With the full implementation of Obamacare a few years away, many CEOs are already blaming the President’s healthcare initiative for rising prices. The poster boy for this corporate backlash is none other than Papa Johns’ CEO John Schnatter.

According to Schnatter, the cost of providing health insurance for the chain’s full-time employees will add about 14 cents to the cost of a large pizza, and he’s vowed to pass the extra costs onto consumers.

“If Obamacare is in fact not repealed, we will find tactics to shallow out any Obamacare costs and core strategies to pass that cost onto consumers in order to protect our shareholders best interests,” he warned.

But as the ensuring backlash proved, most consumers don’t mind paying an extra 14 cents to make sure people making near-poverty wages are guaranteed decent healthcare.

Comedian and social commentator John Stewart pointed out the fact that the two million pizzas that Papa Johns is giving away in their most recent promotion would more than cover the costs needed to provide health insurance for Papa John’s employees under Obamacare.

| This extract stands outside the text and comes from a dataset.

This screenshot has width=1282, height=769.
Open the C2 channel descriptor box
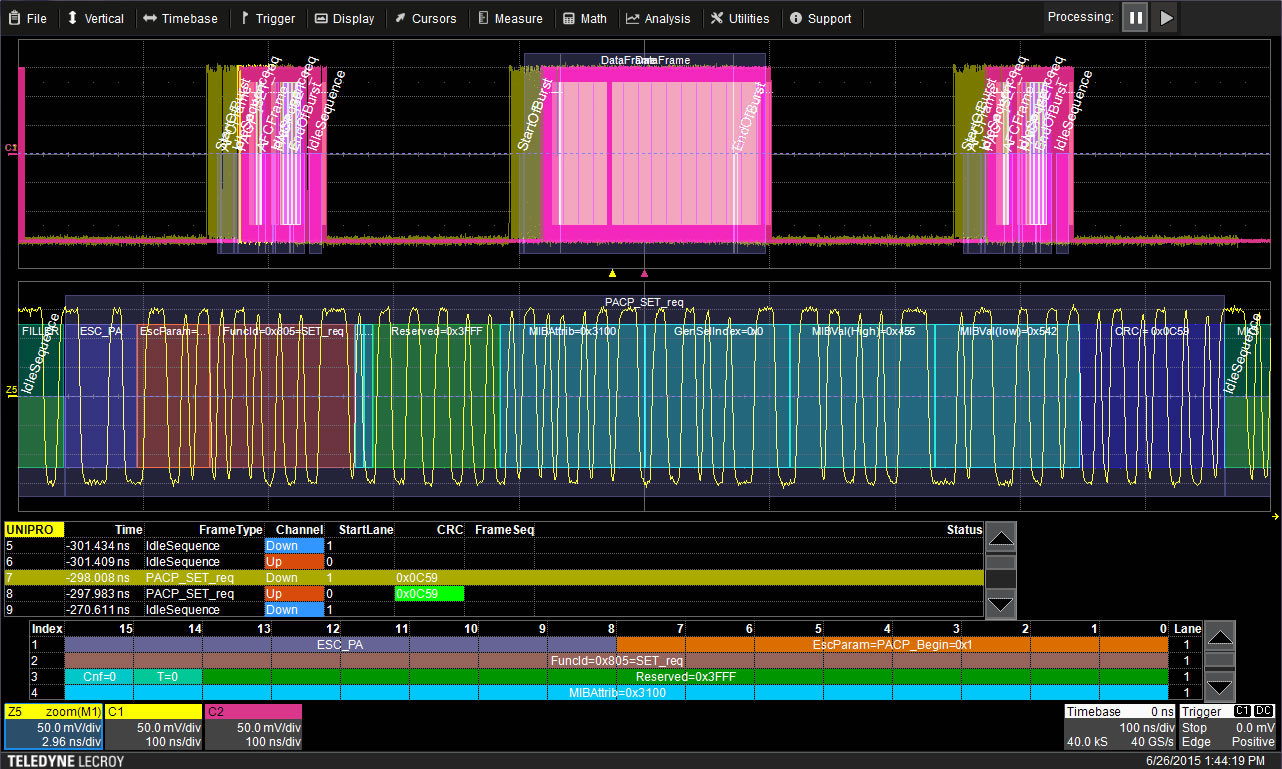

Papa Johns is not alone in it’s “outrage” at having to pay for employee health insurance under Obamacare. John Metz, owner of RREMC Restaurants, a company that operates 40 Denny’s restaurants and a number of Dairy Queen outlets, made waves when he announced plans to introduce a 5% surcharge to customers’ bills to cover the additional Obamacare charges. He went as far as to suggest that customers could reduce the amount of tips they left in order to pay for the 5% surcharge:

“If I leave the prices the same, but say on the menu that there is a 5 percent surcharge for Obamacare, customers have two choices,” Metz told the Huffington Post. “They can either pay it and tip 15 or 20 percent, or if they really feel so inclined, they can reduce the amount of tip they give to the server, who is a primary beneficiary of Obamacare. Although it may sound terrible that I’m doing this, it’s the only alternative.”

To openly label a price increase as an Obamacare surcharge clearly speaks more to politics than to economics. Clearly his chains haven’t implemented a “food surcharge” to cover rising food prices, or “utility surcharges” for rising heating and electricity costs.

Metz, like many businessmen, is also planning to go a step farther by reducing the number of hours his employees are allowed to work in order to skirt Obamacare provisions. Employees working less than 30 hours are not eligible for healthcare benefits under the President’s healthcare plan. Jimmy John Liautaud, founder of Jimmy John’s sub shacks, also warned that his firm is considering cutting the hours of workers to 28 to get around the Obamacare law. Darden restaurants, operator of Red Lobsters and Olive Garden establishments, is no longer offering full-time schedules to many of its employees in a “test” preparation for enactment of the President’s healthcare reform.

These restaurant CEOs are just following a corporate trend of hiring mostly part-time workers in order to avoid paying for full-time benefits like healthcare……..think the Wal-Martization of America.

But as of Forbes contributer Rick Ungar points out, when businesses like Mr. Schnatter’s Papa Johns act to avoid providing employee healthcare, the costs are simply passed on to the public:

“By avoiding the health care reform law through paying less to his employees as a result of cutting back their hours, Schnatter is only increasing the costs that you and I pick up when his employees—having no health insurance—show up at the emergency room for basic care because they have nowhere else to go.  Thus, while Mr. Schnatter is deeply distressed by the notion of taking some responsibility for the health of the very employees who make his business work so that he can earn millions, he is perfectly happy to have you and I subsidize his profits by allowing us to pick up the cost of health care for his workers because he will not. “

Maybe it’s time to balk at companies who shirk their responsibilities, letting workers toil at near poverty wages while denying basic benefits like healthcare.

BMWK, does the way a business treats its employees affect whether or not you do business there? Would you be willing to pay 14 cents more for a Papa Johns’ Pizza so that it’s employees could enjoy healthcare?